By working with live models I am able to create something unique and validate whether my story feels right. I really love this part of the process because the energy and mood of my work start to come to life at this point.  As an artist, most of my time is spent working alone, so I enjoy opportunities to collaborate with another professional in creating my art.

Although I enjoy working with live models, I can explore different options through manipulation of the reference photos.  It allows for more spontaneous and exciting imagery to work from than a sitting model. I teach this process in workshops held all over the States and hope to teach internationally in the future.  Here’s a link to my current schedule.



What would you not write for? (about theme of paintings)


I’m not sure what you’re asking with this question.

In Russia, young artists can not immediately get a job or build a career. Sometimes they spend many years to get to a decent level to earn their paintings. Now the situation is improving  - influential institutions and foundations establish contests, grants, and financing. And what about America: there young artists are easier to build a career?

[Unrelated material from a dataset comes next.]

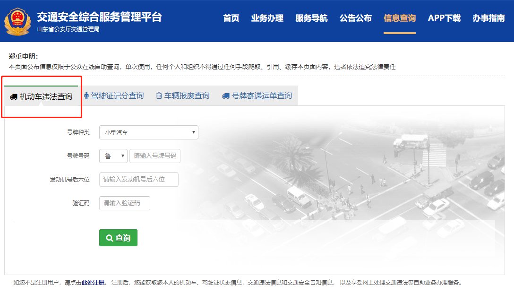Click the person icon beside 驾驶证记分查询
The image size is (514, 294).
point(86,96)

In my experience in America, making a living as an artist is more about creating work that connects well with collectors, than establishing technical achievements. Whether one has years of training at a prestigious fine art academy, or is self taught the collectors want work they can connect with.  Great art has a soul to it that can’t be taught, and I think that great art collectors can see that. In that way it is easier to succeed as an artist in America, but it is incredibly competitive with so many artists trying to get there work seen.

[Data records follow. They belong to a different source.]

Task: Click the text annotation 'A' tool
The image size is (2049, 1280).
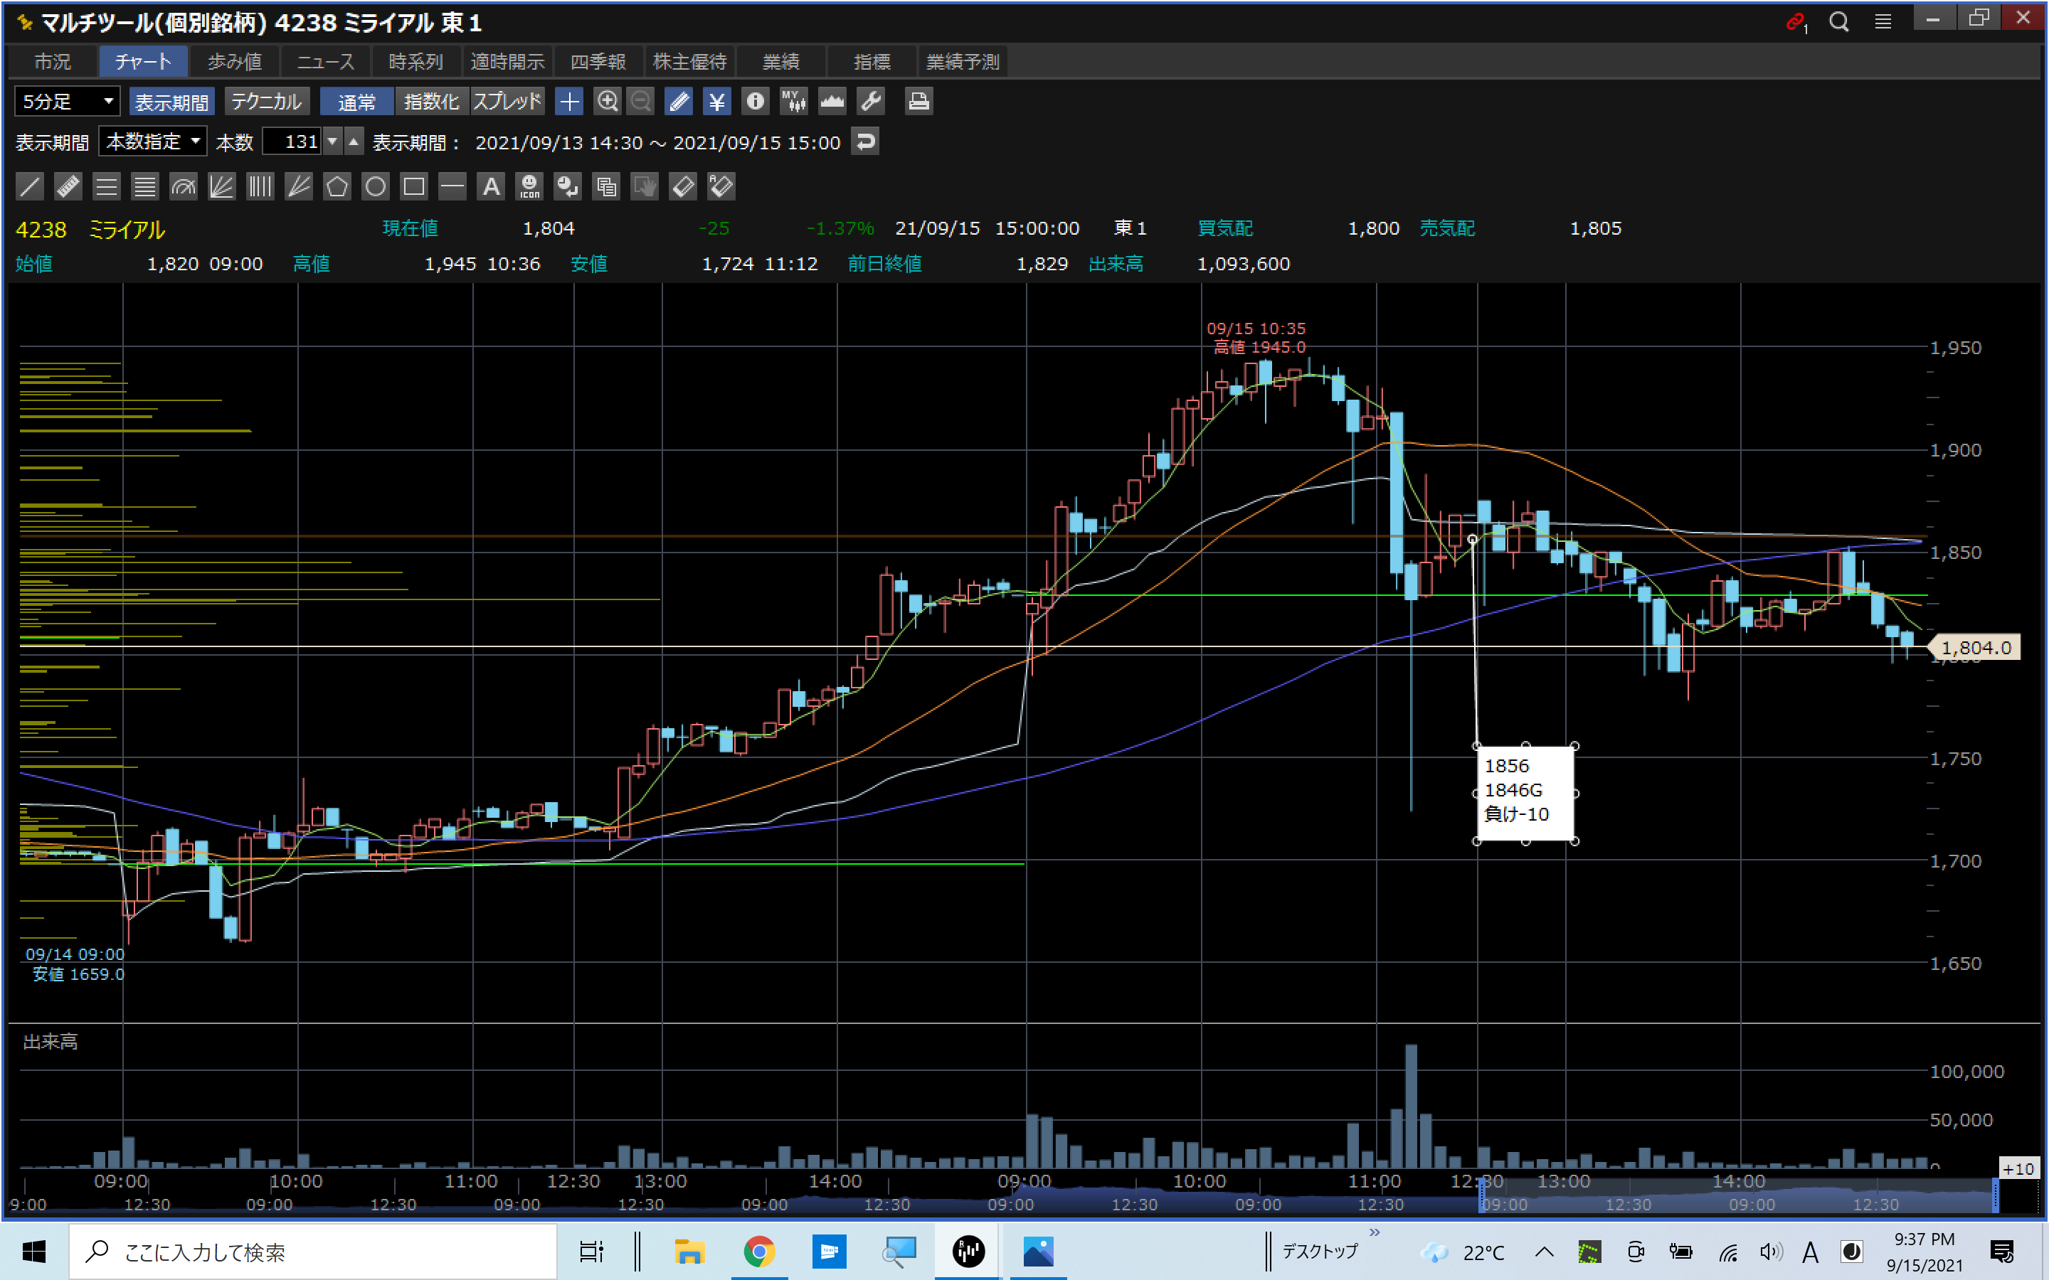Action: [x=491, y=186]
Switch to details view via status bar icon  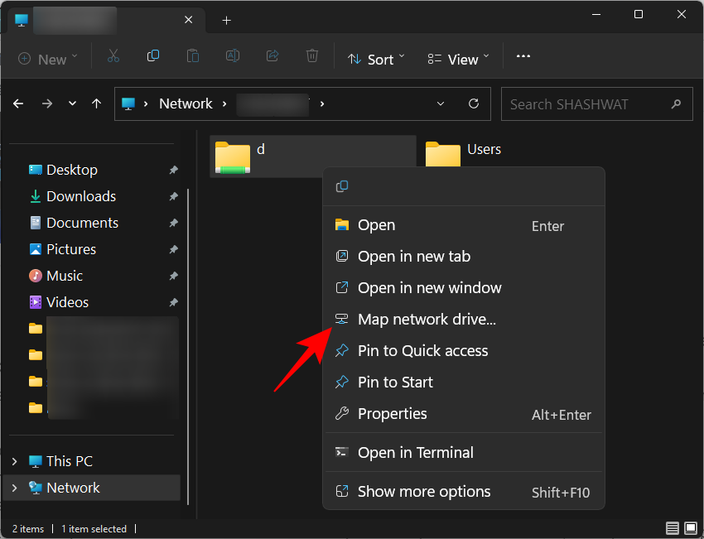coord(673,528)
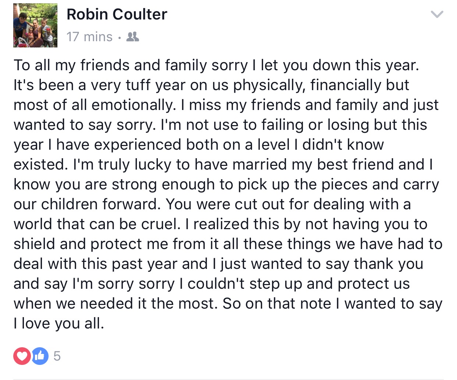Open the post options chevron menu
457x380 pixels.
(x=437, y=15)
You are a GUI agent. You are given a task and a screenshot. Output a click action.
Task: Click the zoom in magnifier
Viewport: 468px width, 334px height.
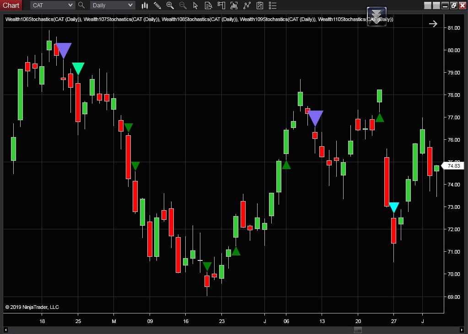tap(170, 5)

What is more important for your creativity: technology or conception?


To me conception is more important.  Technology is an excellent tool for supporting ones work, but it isn’t the work.  The final conception of one's work has the artists soul in it.

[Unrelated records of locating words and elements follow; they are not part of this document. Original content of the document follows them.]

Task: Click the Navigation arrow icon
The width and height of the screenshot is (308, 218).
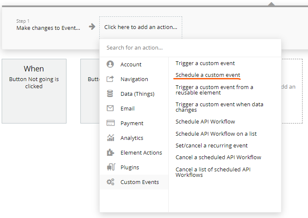Action: click(110, 79)
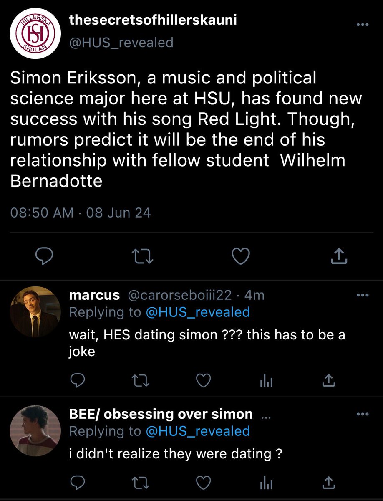Reply to the main HUS_revealed tweet
383x501 pixels.
[43, 256]

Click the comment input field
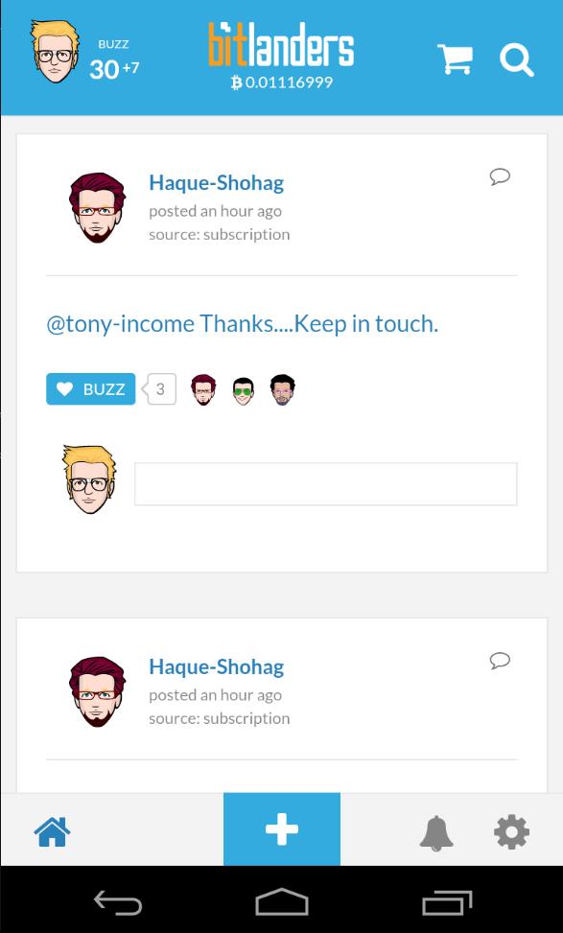(x=325, y=483)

Which your plans for the future? Do you plan to come to Russia with the exhibition?


I am working diligently in the studio for a few exhibitions in America throughout the year.  I would love to exhibit in Russia given the appropriate opportunity.

What advice would you give to beginning artists? what is the art of the future?

To be an artist is not easy, but if you have exceptional drive, work ethic and plan your career intelligently it is possible.  I think that young artists need to understand that, yes art making is a ton of fun, but you have to willing to make incredible sacrifices in order to succeed.  This is why having something to say is so important. Why work so hard for something when you don't have anything to say? I’m not trying to scare young artists away from making art, as it's the most rewarding endeavor I’ve ever experienced.  I absolutely love what I do every day!


The art of the future is variety.  For thousands of years there has been a standard in most cultures for what makes “real” art and that idea collapsing.  Now we have major collectors that support artist from all walks of life working in a variety of media. One artist may create work that competes with the finest oil painters of the past while another may create highly conceptual work where they hardly manipulate material.  Both artists are taken as credible as long as there is purpose behind the work. I love that we are working in an environment with such exceptional freedom of expression.


On another note, digital media (most notably Instagram) has become a profound vehicle for the way we view art.  Artists from all over the world are gaining exposure and sharing their work with other artists and collectors. This has two huge effects, the first is that artists are able to discover and share new ideas with one another rapidly and the second is that people are able to view and discover work they would have never seen before.  The major drawback is that the work will always be displayed on a digital screen. One may only experience so much on their phone, so I feel that tactility will remain a major element of future art. As a species we crave tactility.